Global Smooth Solutions to a Thermoelastic Cauchy Problem in Phase Transitions

TL;DR

This paper proves the global existence and uniqueness of smooth solutions for a thermoelastic phase transition model combining viscoelasticity, heat transfer, and phase change effects.

Contribution

It extends the isothermal phase transition model by coupling it with a heat equation and establishes global well-posedness results for the resulting thermoelastic system.

Findings

Global existence and uniqueness of classical solutions are proven.

Temperature perturbations decay algebraically under certain conditions.

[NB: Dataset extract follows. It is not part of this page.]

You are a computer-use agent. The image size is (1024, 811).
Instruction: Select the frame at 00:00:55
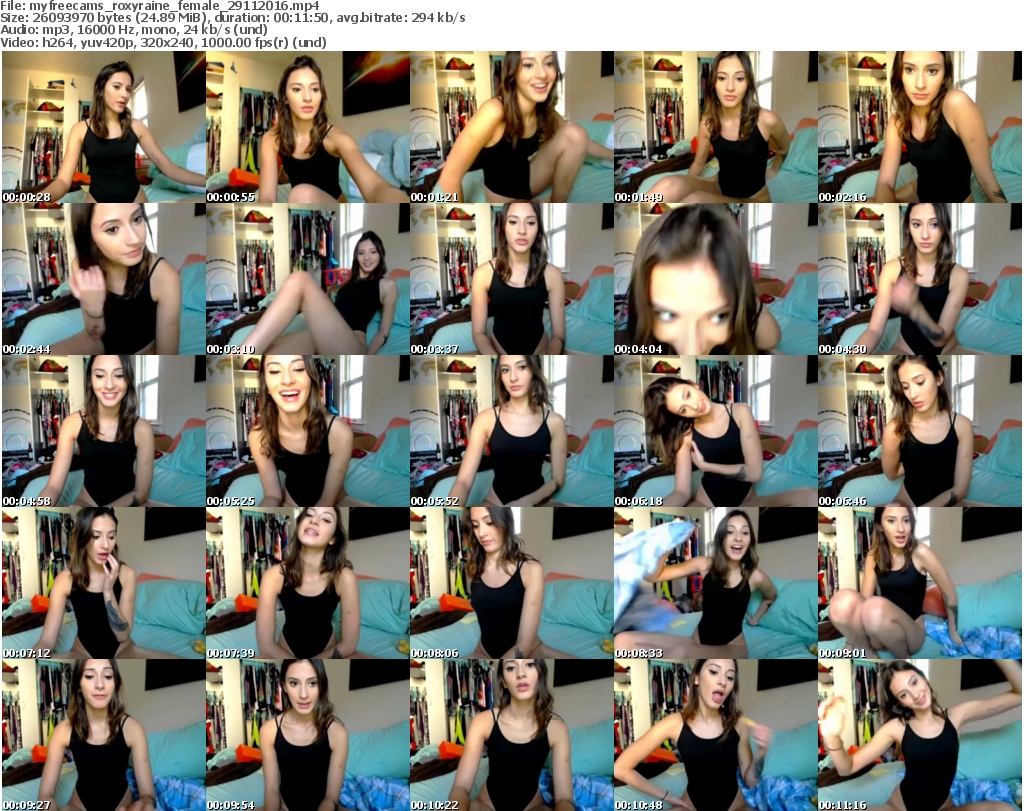(307, 127)
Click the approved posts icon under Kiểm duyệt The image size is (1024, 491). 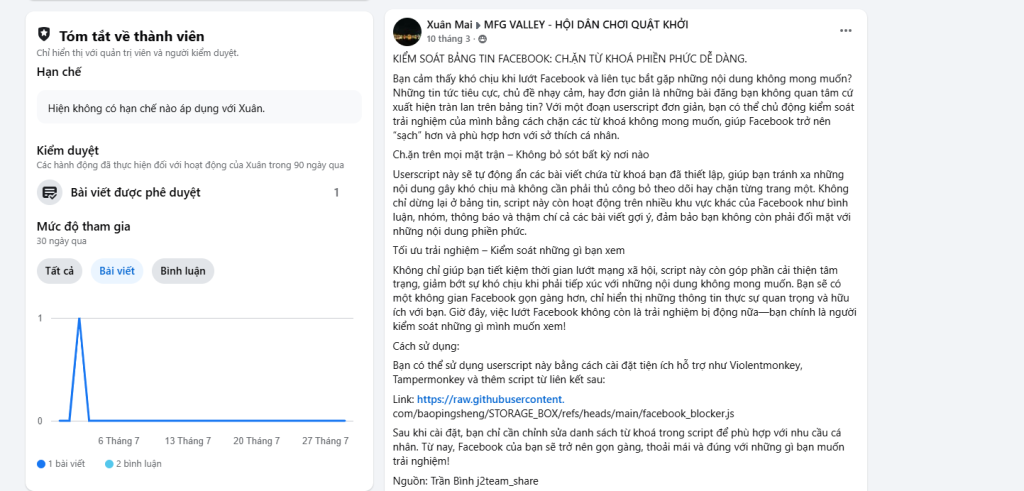49,192
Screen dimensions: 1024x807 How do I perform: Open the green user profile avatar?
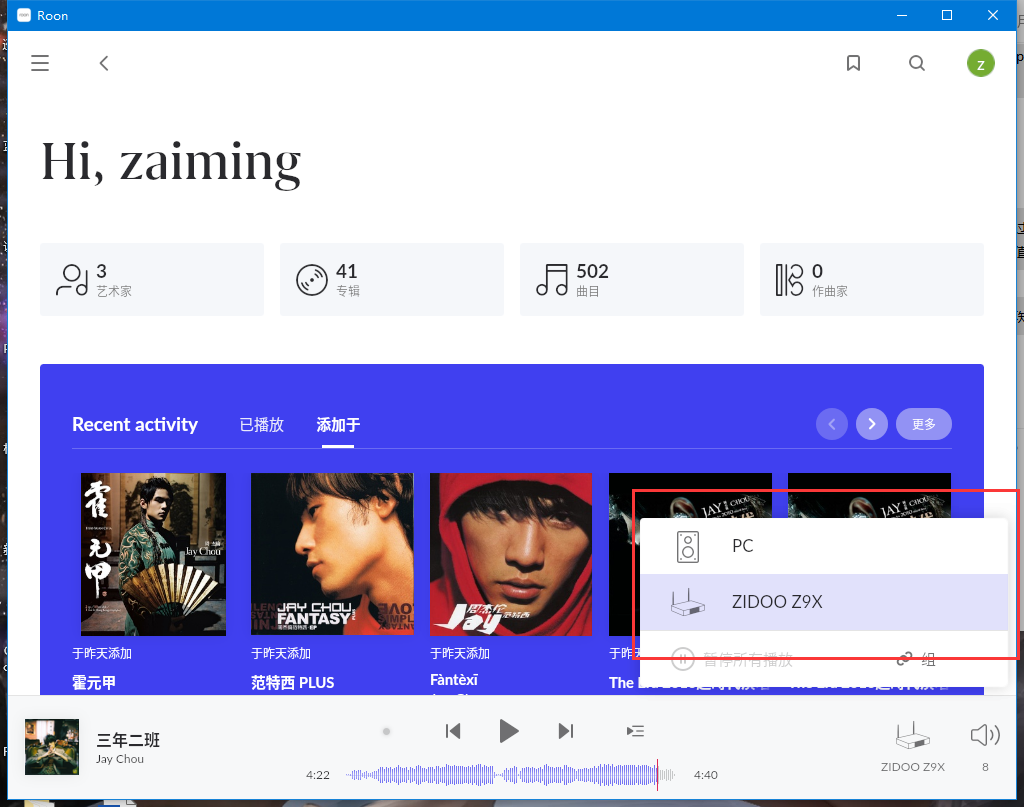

The analysis employs traveling-wave decomposition and energy estimates.

Abstract

We study one-dimensional viscoelastic phase transitions modeled by a Ginzburg--Landau energy with a non-convex cubic stress-strain law. Extending the isothermal model, we couple the momentum equation to a heat equation for the temperature field, giving a thermoelastic system with viscous, capillary, and thermal-diffusion terms. We prove global existence and uniqueness of classical smooth solutions for the Cauchy problem, using a traveling-wave decomposition, an exponential transformation of the mechanical perturbation, and coupled energy estimates at successive regularity levels. Under additional integrability and small-data assumptions, the temperature perturbation decays algebraically.